Repository Analyzer
Analyze any GitHub or local repository using gtc (Gemini Tree Token Counter) and Gemini 3 Pro.
Prerequisites
Before starting any analysis, verify all dependencies. If any are missing, install them or ask the user to configure them.
- •gtc:
gtc --version— if missing:pip install gemini-tree-token-counter - •google-genai:
python3 -c "from google import genai; print('OK')"— if missing:pip install google-genai - •GEMINI_API_KEY:
echo $GEMINI_API_KEY— if not set, ask the user to provide it
Gemini 3 Pro Pricing Reference
Use this table with the exact token count from gtc output to calculate costs.
| Context Size | Input | Output |
|---|---|---|
| ≤ 200k tokens | $2.00 / 1M tokens | $12.00 / 1M tokens |
| > 200k tokens | $4.00 / 1M tokens | $18.00 / 1M tokens |
Cost calculation:
- •Use the actual token count of the file being sent (see "Understanding gtc Token Counts" below)

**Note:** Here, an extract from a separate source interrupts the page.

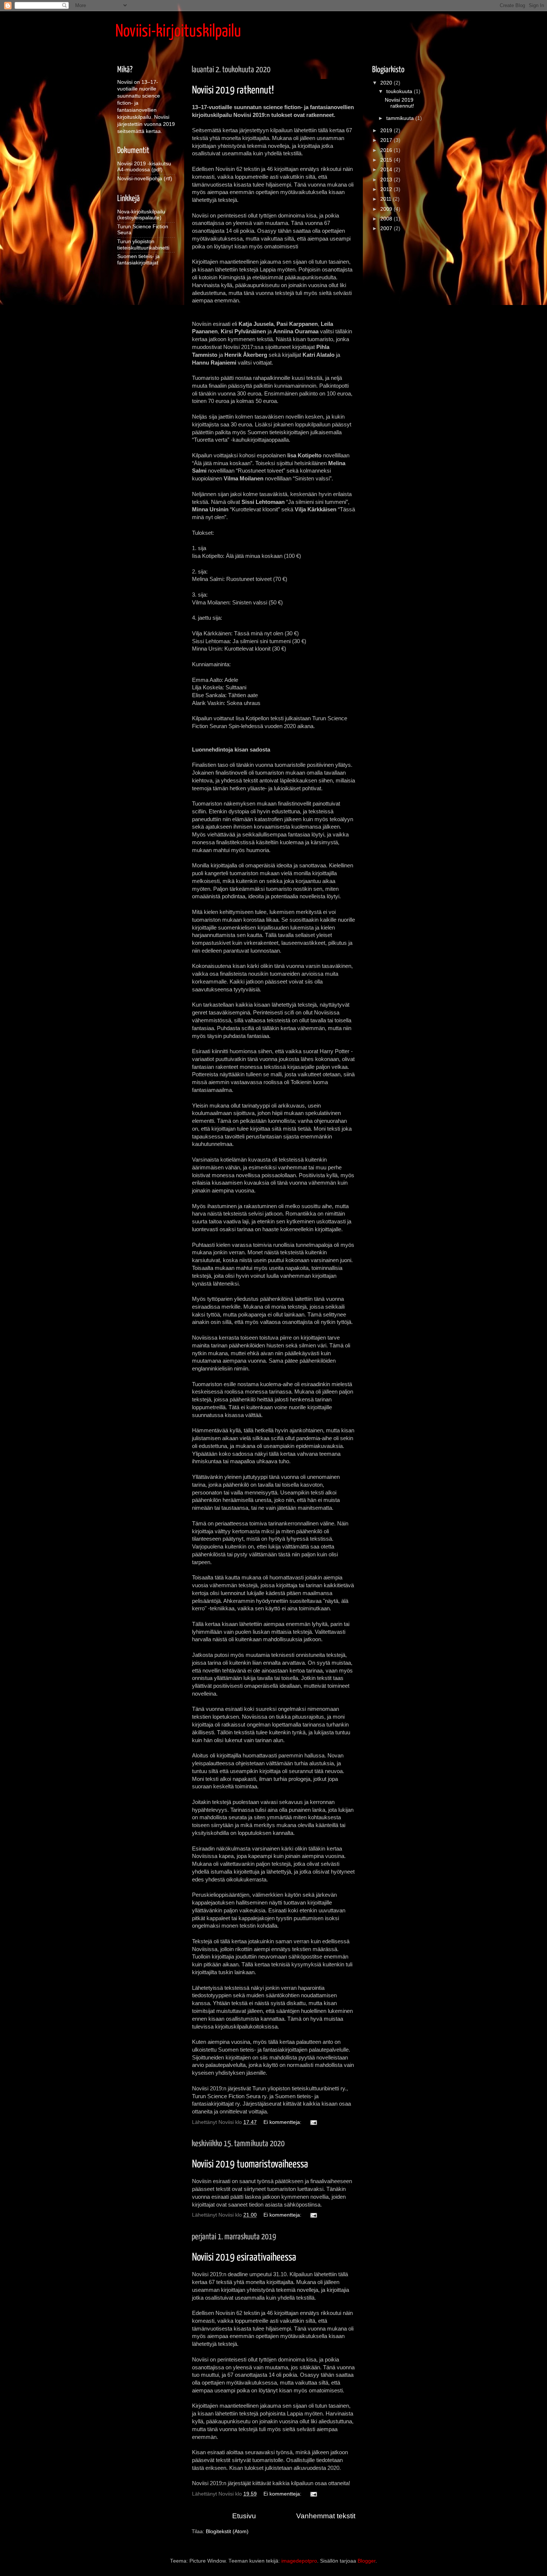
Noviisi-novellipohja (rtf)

- •For ≤200k input tokens: cost ≈ (tokens × $0.000002) + (65536 × $0.000012) = input + ~$0.79
- •For >200k input tokens: cost ≈ (tokens × $0.000004) + (65536 × $0.000018) = input + ~$1.18
Understanding gtc Token Counts
Grand Total Tokens from gtc is the estimated CONTENT token count — i.e., how many tokens the file contents would be if extracted with -c. The tree.txt file itself is much smaller (typically 1-5% of this number).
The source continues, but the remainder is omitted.